For kicks, It thought it would be fun to put some side by side pictures together of Finn and Enna at the same ages. I went into the archives expecting that I would need to be selective, only to find that I had very few instances to choose from. I thought I was doing a pretty good job of taking pictures of my second born, but the evidence suggests otherwise. Oops! Might need to make that more of a priority in the future. *cough, cough*
I did manage to come up with two comparisons: one at 6 months and the other at 16. For some reason, I am actually surprised by how dissimilar they look. There is such similarity at times in behavior at each of these ages (i.e. their sense of humor, games they like to play, etc.) that I expected it to somehow manifest itself in looks too. In terms of differences, Enna, at 16 months, is much more adventurous, stubborn, and a bit more verbal. Some of that could be personality, some of it is sex (girls tend to develop verbally earlier), and some of it could stem from the fact she has an older brother to copy.
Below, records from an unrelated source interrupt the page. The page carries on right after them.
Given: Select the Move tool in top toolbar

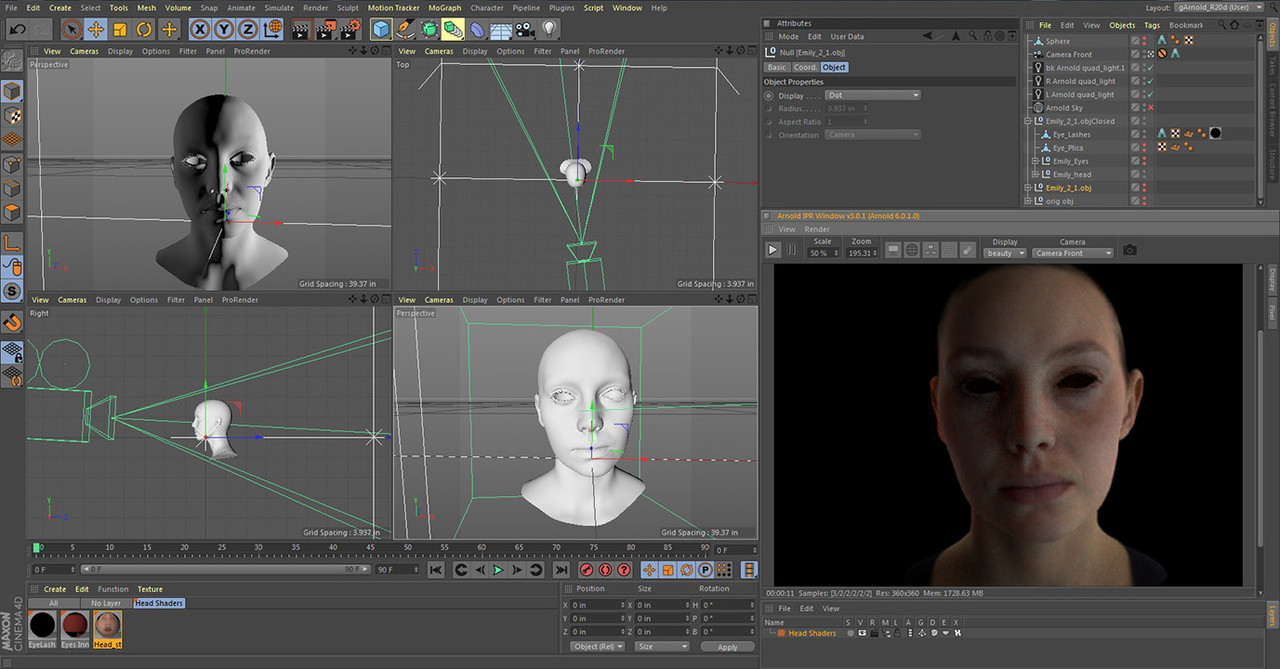Looking at the screenshot, I should (x=96, y=29).
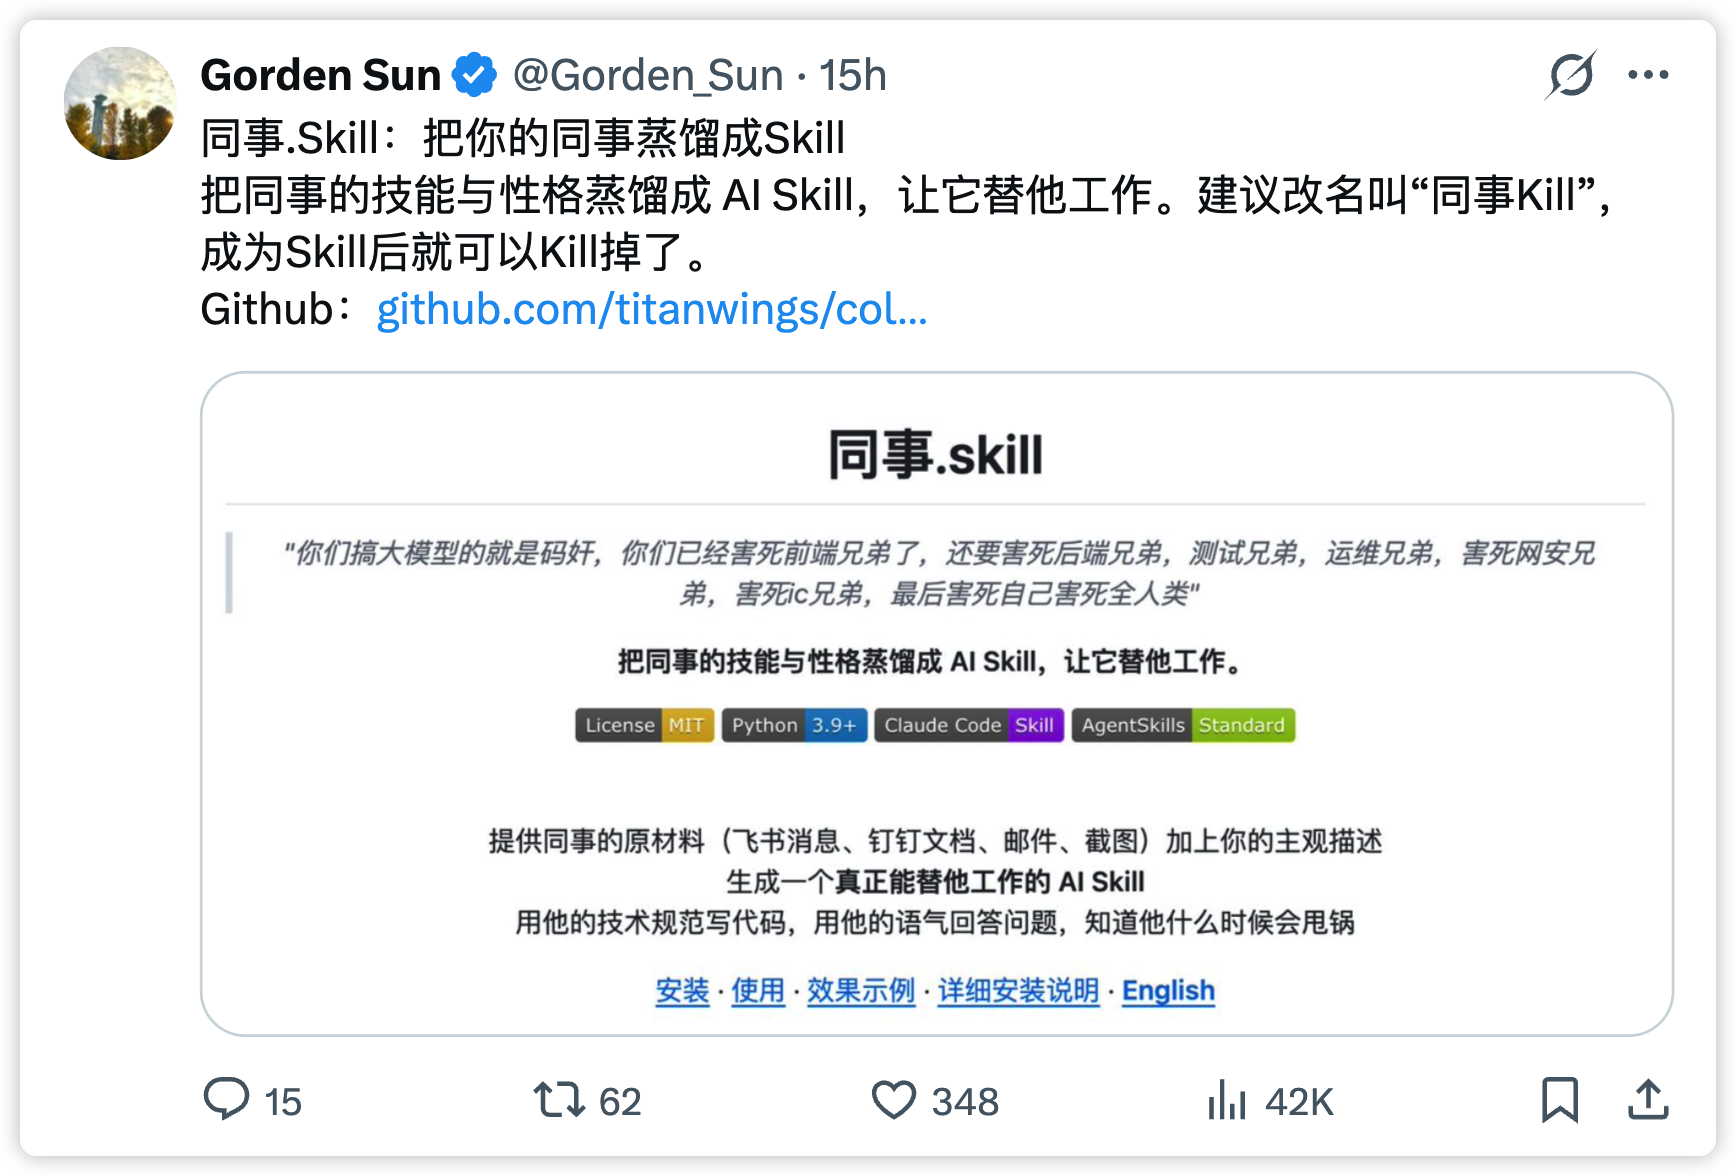Click Gorden Sun's blue verified badge
This screenshot has width=1736, height=1176.
(474, 75)

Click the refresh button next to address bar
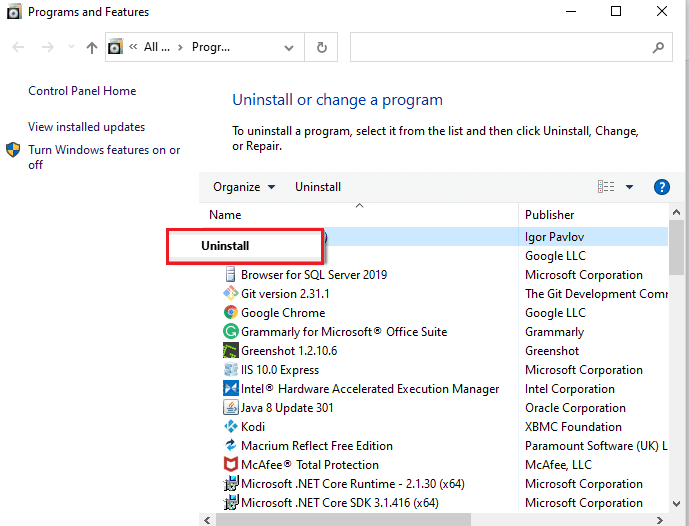tap(321, 47)
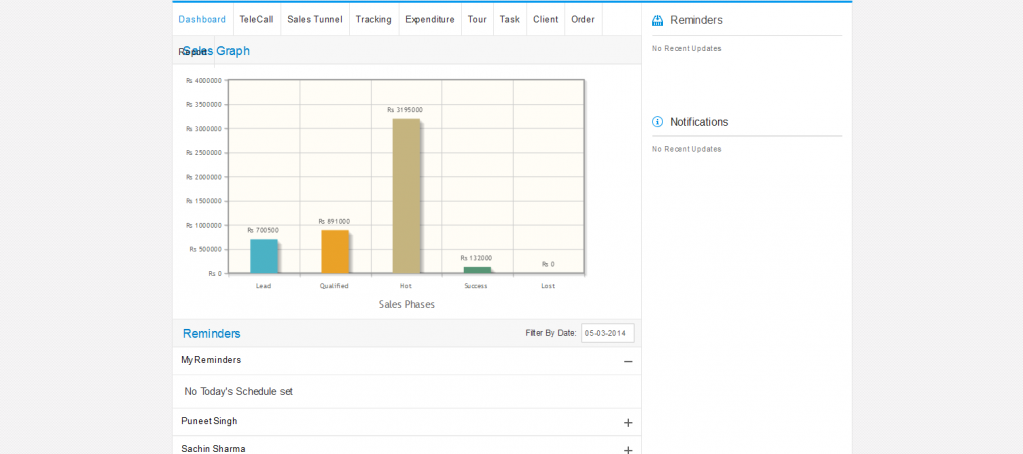Expand the Puneet Singh reminders section

(x=628, y=423)
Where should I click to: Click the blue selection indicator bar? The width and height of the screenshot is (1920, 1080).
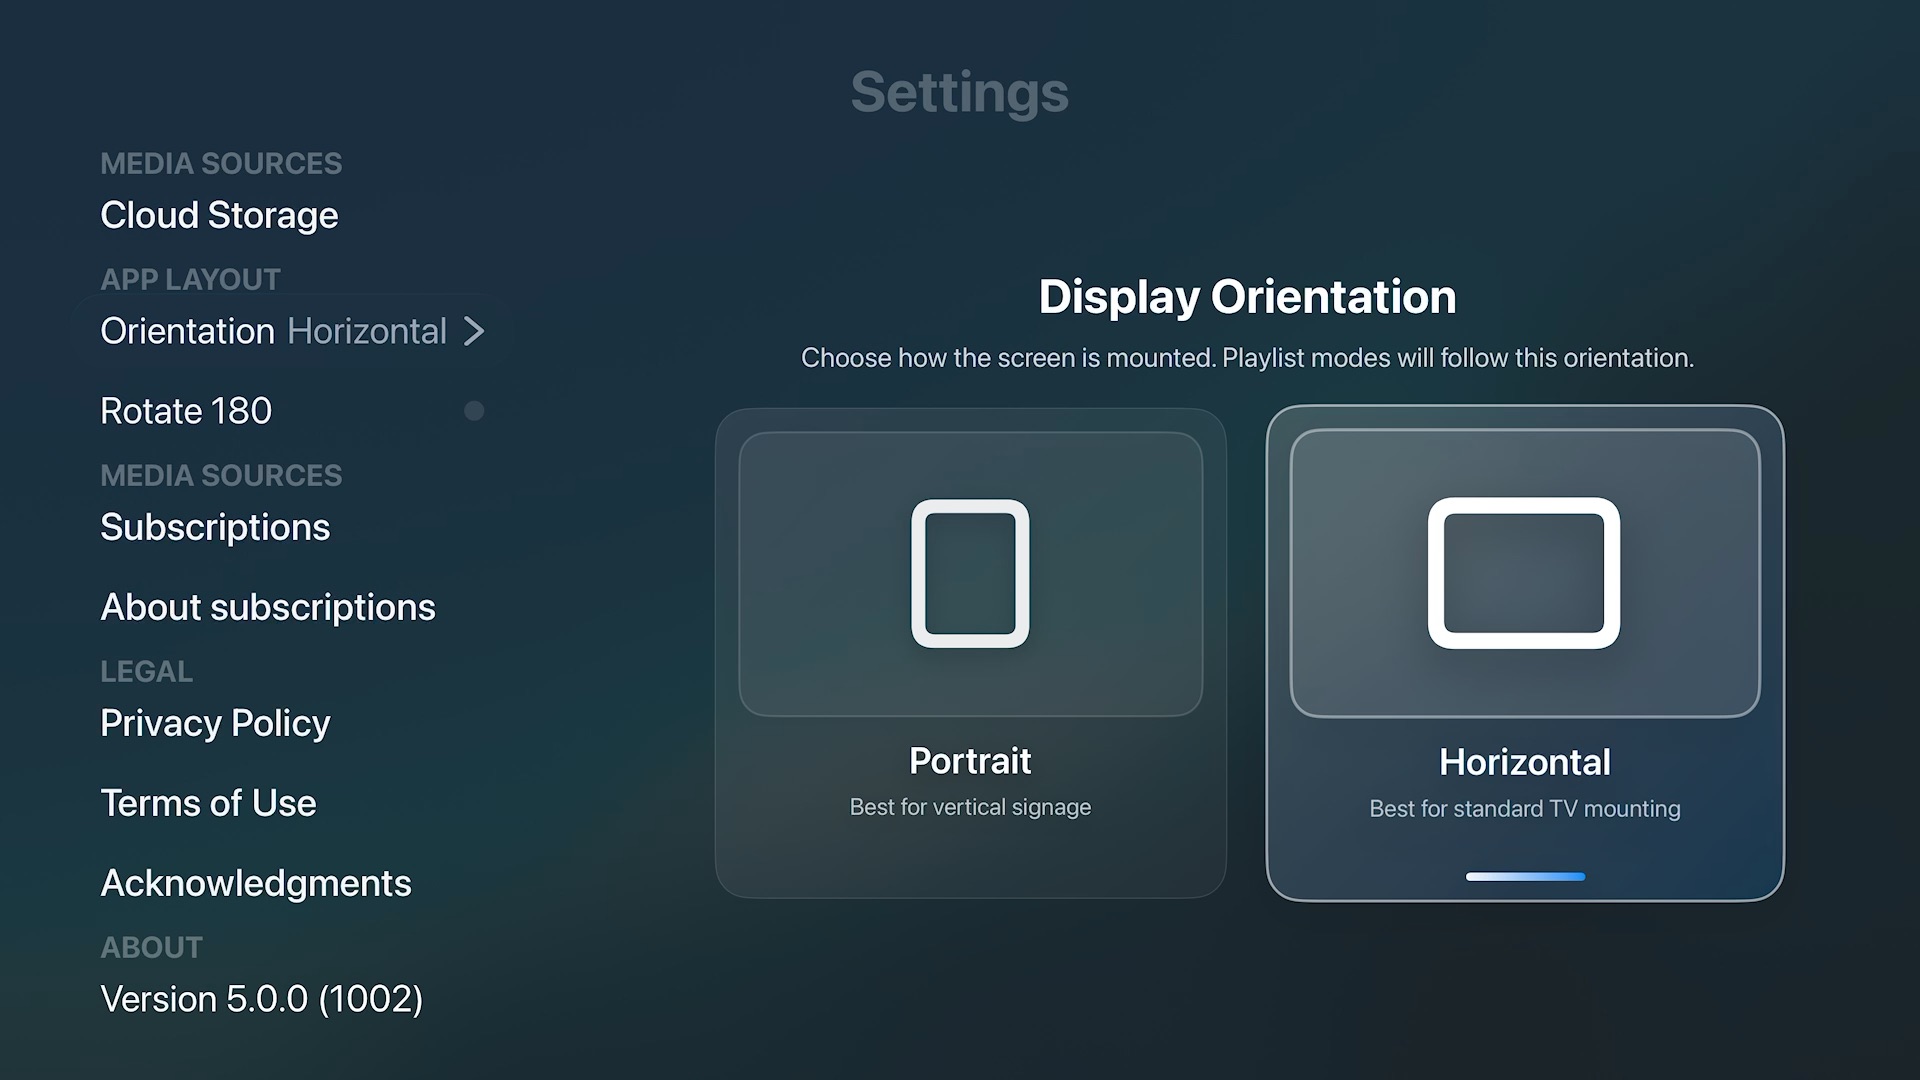point(1525,877)
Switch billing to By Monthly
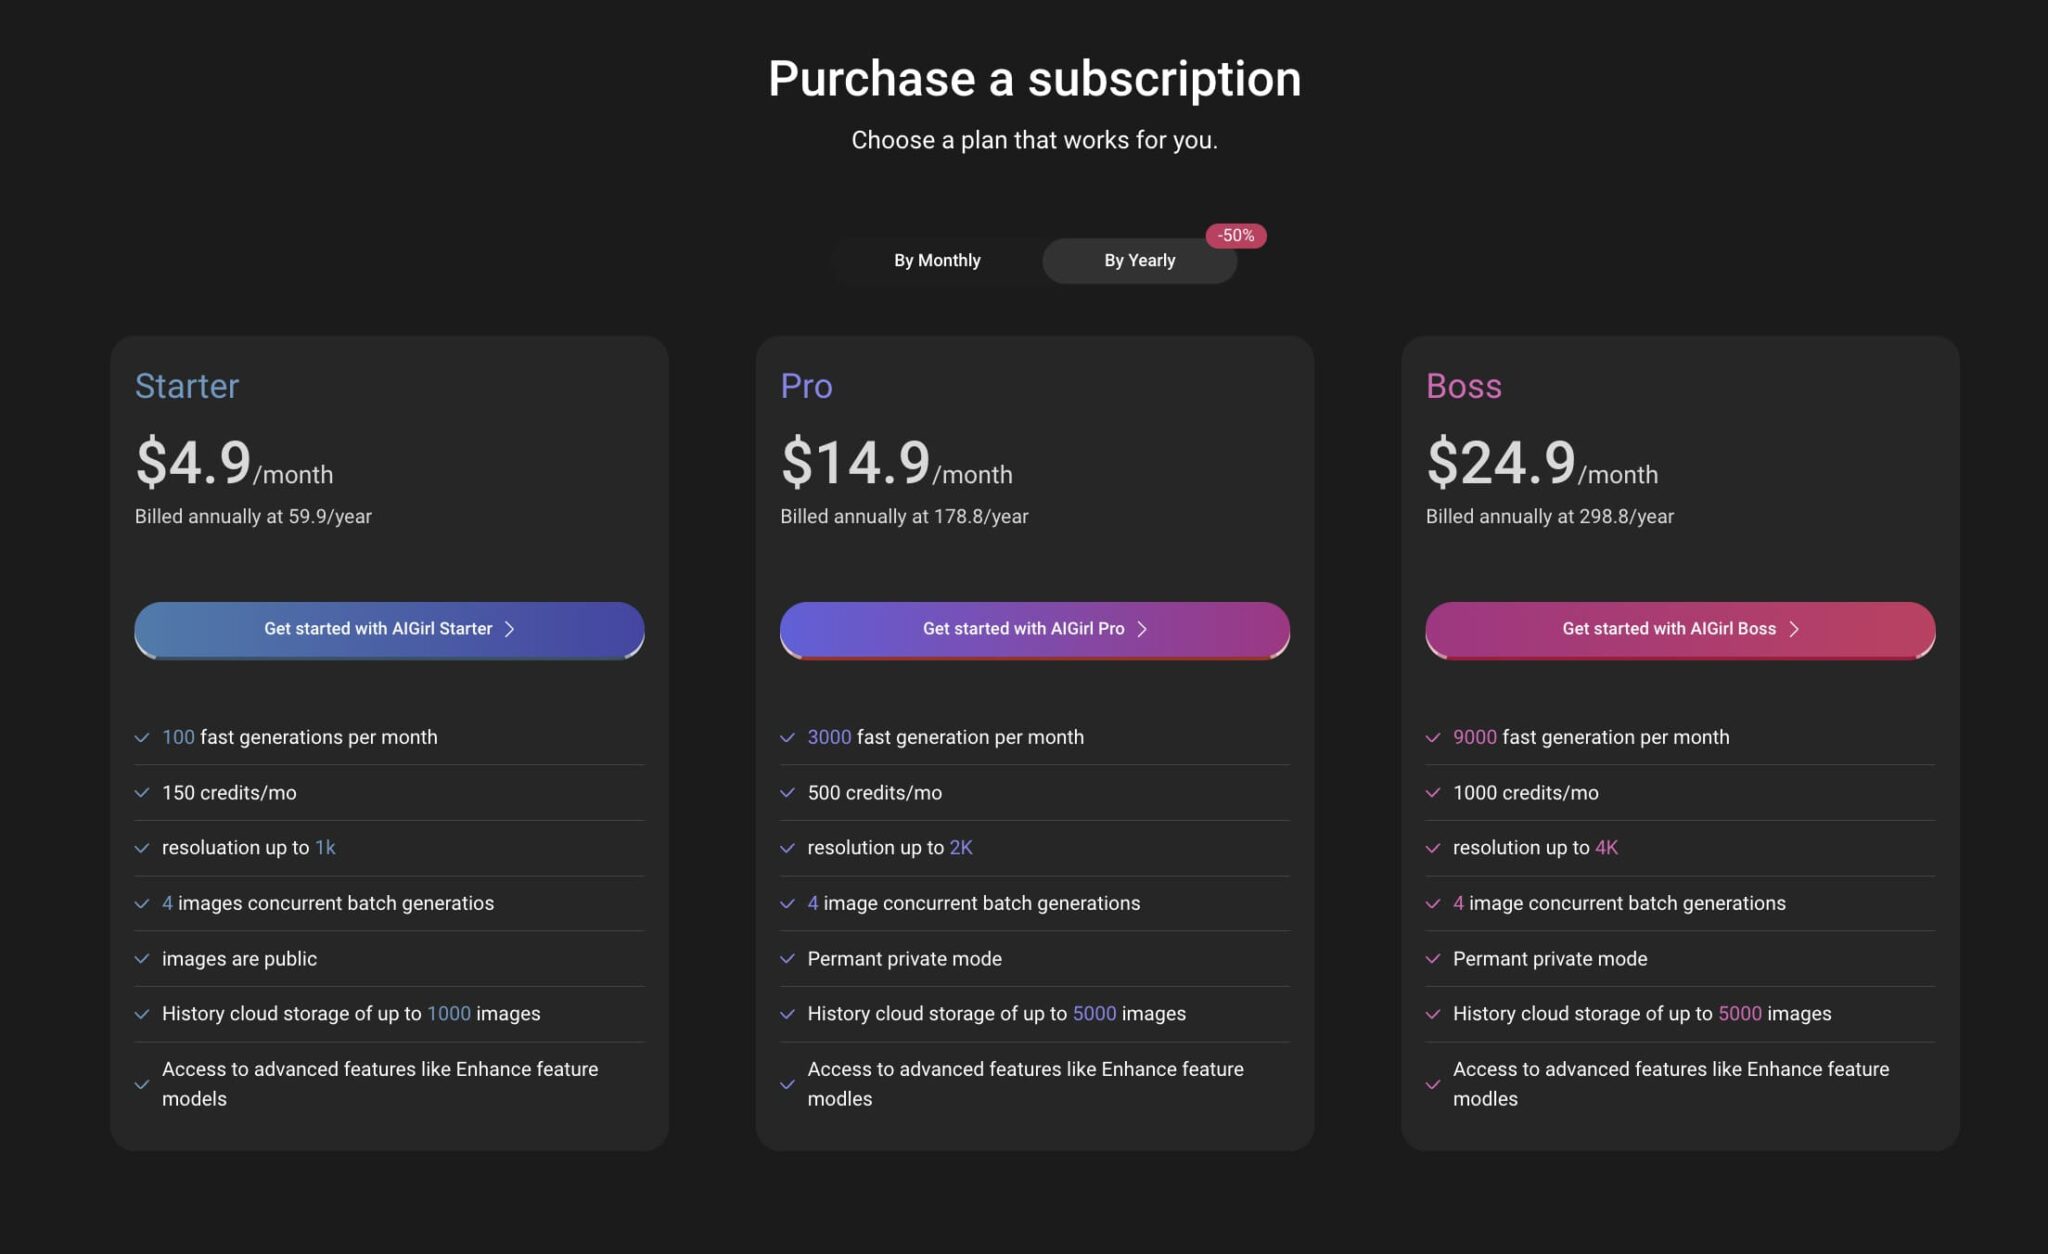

I perused the archives of this blog to see what I wrote about when Finn was 16 months. There was so much cuteness, but there was so much that was hard. This age is just so physically demanding with the nursing and the lack of sleep and the still wanting to be held and be a part of things. This time around though, I have some perspective and know that life won't always be like this. Finn, right now at 4, is really, truly wonderful. (I couldn't say that about 3.) And as cliche as it sounds, that time flew by fast. I look back at these pictures of cute little Finn and wonder where the time went. (Not sleeping! That was for certain.) Looking at these pictures almost makes me want to rouse my kids from their sleep and smother them with kisses, but that is crazy talk. I will never get in-between my children and their sleep. Instead, I will sign off and join them. I know where my priorities are.